Es handelt sich hier um einen Ausschnitt aus einer Unterrichtsstunde im Fach Geschichte/Politik einer 8. Klasse Realschule (11 Schülerinnen und 20 Schüler), die am 27.02.1997 stattfindet. Der Lehrer ist ausgebildeter Fachlehrer für Geschichte und gleichzeitig Klassenlehrer. Die Unterrichtseinheit lautet: Das Ende der Revolution und der Aufstieg Napoleons – Ende der Napoleonischen Herrschaft (siehe Schulbuch).

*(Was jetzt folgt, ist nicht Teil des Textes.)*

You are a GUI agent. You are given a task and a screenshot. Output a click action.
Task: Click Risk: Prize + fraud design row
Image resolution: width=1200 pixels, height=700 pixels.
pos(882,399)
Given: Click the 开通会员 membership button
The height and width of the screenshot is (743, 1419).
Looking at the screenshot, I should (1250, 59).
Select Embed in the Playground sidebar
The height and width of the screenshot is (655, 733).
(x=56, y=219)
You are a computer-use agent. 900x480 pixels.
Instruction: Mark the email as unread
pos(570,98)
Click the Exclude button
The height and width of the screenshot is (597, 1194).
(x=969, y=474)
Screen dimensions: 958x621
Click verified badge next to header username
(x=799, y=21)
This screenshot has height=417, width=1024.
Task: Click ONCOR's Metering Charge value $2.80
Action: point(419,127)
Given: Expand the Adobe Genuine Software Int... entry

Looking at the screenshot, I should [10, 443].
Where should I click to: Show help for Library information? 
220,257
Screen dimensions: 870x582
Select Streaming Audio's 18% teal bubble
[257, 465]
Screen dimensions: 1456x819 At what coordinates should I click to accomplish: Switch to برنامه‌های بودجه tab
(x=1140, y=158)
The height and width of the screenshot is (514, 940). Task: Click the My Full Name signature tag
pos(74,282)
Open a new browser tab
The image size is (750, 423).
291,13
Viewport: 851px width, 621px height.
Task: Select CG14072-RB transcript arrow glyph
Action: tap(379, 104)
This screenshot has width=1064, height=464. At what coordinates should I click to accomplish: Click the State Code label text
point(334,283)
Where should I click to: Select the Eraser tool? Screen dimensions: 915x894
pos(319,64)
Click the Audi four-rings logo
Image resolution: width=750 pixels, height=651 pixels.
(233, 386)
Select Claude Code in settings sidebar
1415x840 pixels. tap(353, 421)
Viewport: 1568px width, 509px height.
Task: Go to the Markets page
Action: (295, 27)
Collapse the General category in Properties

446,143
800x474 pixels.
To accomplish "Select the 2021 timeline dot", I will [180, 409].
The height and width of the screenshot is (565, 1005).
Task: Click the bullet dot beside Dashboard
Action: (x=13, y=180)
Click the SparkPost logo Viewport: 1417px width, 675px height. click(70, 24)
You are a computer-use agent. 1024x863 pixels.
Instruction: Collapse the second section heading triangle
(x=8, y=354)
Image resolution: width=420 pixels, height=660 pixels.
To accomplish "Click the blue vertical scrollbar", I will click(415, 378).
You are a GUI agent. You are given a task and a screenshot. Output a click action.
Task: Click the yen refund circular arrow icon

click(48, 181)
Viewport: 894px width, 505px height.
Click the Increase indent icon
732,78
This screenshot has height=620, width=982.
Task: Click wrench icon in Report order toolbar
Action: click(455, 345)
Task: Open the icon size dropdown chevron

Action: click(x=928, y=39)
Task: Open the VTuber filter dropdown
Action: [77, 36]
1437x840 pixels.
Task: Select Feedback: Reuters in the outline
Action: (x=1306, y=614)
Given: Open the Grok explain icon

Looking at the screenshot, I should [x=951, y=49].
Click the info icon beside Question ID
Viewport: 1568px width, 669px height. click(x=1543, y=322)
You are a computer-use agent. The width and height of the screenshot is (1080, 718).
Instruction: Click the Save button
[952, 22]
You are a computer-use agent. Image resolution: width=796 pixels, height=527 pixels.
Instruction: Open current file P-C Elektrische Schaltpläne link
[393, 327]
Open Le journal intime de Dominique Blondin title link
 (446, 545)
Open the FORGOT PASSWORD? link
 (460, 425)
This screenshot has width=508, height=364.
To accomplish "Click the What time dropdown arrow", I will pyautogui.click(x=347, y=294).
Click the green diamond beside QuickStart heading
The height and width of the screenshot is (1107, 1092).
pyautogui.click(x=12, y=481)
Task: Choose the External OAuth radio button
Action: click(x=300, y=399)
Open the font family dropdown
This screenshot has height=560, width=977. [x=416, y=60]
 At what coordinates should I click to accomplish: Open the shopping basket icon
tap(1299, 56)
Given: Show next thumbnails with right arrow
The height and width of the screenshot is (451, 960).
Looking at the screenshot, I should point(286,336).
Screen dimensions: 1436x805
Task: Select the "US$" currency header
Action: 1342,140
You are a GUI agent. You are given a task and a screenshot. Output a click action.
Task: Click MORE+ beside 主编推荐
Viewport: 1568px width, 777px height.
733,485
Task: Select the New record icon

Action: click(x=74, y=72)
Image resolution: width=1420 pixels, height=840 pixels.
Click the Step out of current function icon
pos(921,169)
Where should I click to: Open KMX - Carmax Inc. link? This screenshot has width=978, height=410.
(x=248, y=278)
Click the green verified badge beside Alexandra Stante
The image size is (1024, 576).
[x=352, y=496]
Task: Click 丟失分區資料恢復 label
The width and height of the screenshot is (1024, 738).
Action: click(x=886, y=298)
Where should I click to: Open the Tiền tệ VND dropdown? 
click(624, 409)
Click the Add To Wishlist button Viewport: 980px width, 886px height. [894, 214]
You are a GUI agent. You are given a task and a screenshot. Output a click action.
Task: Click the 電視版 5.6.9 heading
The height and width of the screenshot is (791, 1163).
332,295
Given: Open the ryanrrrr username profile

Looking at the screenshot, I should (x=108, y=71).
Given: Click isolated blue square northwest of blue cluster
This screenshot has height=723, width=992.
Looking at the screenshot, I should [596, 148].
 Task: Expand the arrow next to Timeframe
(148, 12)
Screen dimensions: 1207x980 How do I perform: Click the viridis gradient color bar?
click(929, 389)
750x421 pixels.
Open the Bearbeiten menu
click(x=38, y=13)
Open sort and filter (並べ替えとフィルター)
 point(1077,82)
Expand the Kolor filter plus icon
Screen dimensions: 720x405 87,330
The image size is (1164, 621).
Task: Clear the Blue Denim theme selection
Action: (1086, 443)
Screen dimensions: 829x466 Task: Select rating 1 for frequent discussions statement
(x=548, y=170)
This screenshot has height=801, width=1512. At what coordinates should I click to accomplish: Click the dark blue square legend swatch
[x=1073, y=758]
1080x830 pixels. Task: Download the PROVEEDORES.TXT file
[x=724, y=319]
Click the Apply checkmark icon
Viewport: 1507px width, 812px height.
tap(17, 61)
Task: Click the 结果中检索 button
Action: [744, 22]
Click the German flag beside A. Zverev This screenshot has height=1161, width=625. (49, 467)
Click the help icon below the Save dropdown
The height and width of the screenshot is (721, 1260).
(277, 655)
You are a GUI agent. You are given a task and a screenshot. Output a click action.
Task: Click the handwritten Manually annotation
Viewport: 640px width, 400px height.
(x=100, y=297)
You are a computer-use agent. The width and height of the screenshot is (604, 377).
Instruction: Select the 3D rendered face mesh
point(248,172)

Falldarstellung mit interpretierenden Abschnitten

Cristo: ich wollt noch was sagen, eh der Papst ist der Einige
Lehrer unterbricht: Cristo, lass uns mal jetzt (Cristo: ja ich) eben kur\ bei den Hosen bleiben … eh die neue Mode der Sansculotten waren lange Hosen … die sind in der Revolution aufgekommen, Alisa war bei ihrer, oder hatte die Vermutung dass also die Adeligen, die wenig Geld haben noch die alten Kniebundhosen tragen, wenn ich die Vermutung weiter ausführen würde, müsste man daraus schließen, wer vom Adel Geld hat, würde jetzt lange Hosen tragen
Alisa: ja nicht lange, aber (die) teuren Kleider
Lehrer: Bastian
Bastian: aber die Stände wurden (doch aus???), dass es an sich gar keine also Adeligen mehr gab
Alisa: ja aber trotzdem hatten sie ja viel Geld
Lehrer: hmm, die Stände als eh, ja wenn man das so nennt, Kooperation, wurden aufgehoben, hatten als Stand nicht mehr die Bedeutung dass sie Gruppen innerhalb der Gesellschaft so darstellten, es gibt aber durchaus ja noch, die Adeligen, die ihre(n) Adel noch haben auch wenn sie jetzt nicht mehr ständische Vorrechte haben, (nicht also), das heißt nicht unbedingt, dass jetzt diese Schicht der Adeligen weg ist, konnte das einen anderen Grund haben? dass die Adeligen selbst wenn sie das Geld hätten sich moderne lange Hosen zu kaufen, dass sie trotzdem, Kniebundhosen tragen, Roman
Roman: wollen nicht mit den Sansculotten verglichen werden
Lehrer: auch das wäre durchaus möglich, selbst wenn es die Mode ist, dass etliche Adelige, selbst wenn sie jetzt nicht mehr weiter Stand im Staat sind, trotzdem sagen, wir als Adel tragen grade jetzt unsre Kniebundhosen, denn damit dokumentieren wir, wir hängen der alten Ordnung (nach), wir stehen ja nicht unbedingt hinter den Forderungen der Sansculotten, John

Cristo kündigt an, „noch was sagen“ zu wollen und beginnt „eh der Papst ist der einzige“. Er will offenbar auf etwas hinaus, etwas ergänzen, was noch nicht angesprochen wurde. Er hat auf der Abbildung den Papst identifiziert, bislang war verallgemeinernd bloß von Geistlichen, von Geistlichkeit die Rede. Damit eröffnet er relativ unvermittelt einen neuen thematischen Bezug. Was mag den Schüler zu seinem Vorstoß veranlasst haben? Will er einen (neuen) Impuls geben? Nimmt er wahr, dass man sich beginnt, im Kreise zu drehen?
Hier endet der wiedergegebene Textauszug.